Question
The sum of 11 terms of an Appointment is 891 find the 1st 28th and 45th terms if the common difference is 15
Answers
GPT-4o mini
To find the first, 28th, and 45th terms of an arithmetic sequence (AP), we first need to know the formula for the \( n \)-th term of an AP and the sum of the first \( n \) terms.

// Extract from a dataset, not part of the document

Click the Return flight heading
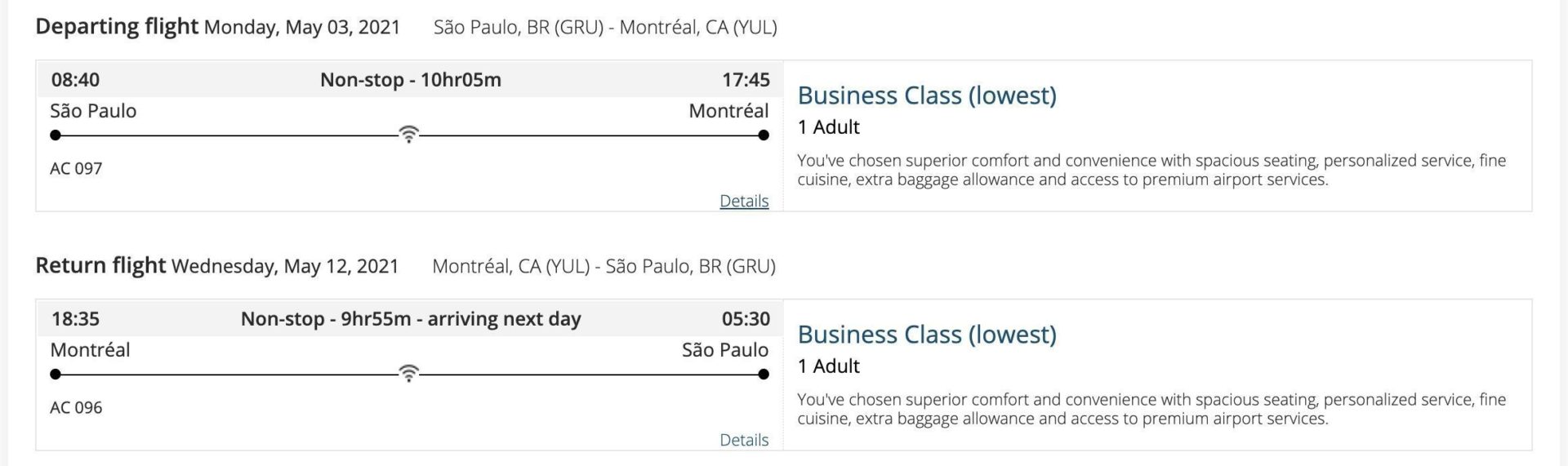Screen dimensions: 1568x466 100,266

1. **Formula for the \( n \)-th term**:
\[
a_n = a + (n - 1)d
\]
where:
- \( a \) is the first term,
- \( d \) is the common difference,
- \( n \) is the term number.
2. **Formula for the sum of the first \( n \) terms**:
\[
S_n = \frac{n}{2} \times (2a + (n - 1)d)
\]
where \( S_n \) is the sum of the first \( n \) terms.
In this problem, we know:
- The sum of the first 11 terms \( S_{11} = 891 \).
- The common difference \( d = 15 \).
- We are trying to find \( a \), the first term.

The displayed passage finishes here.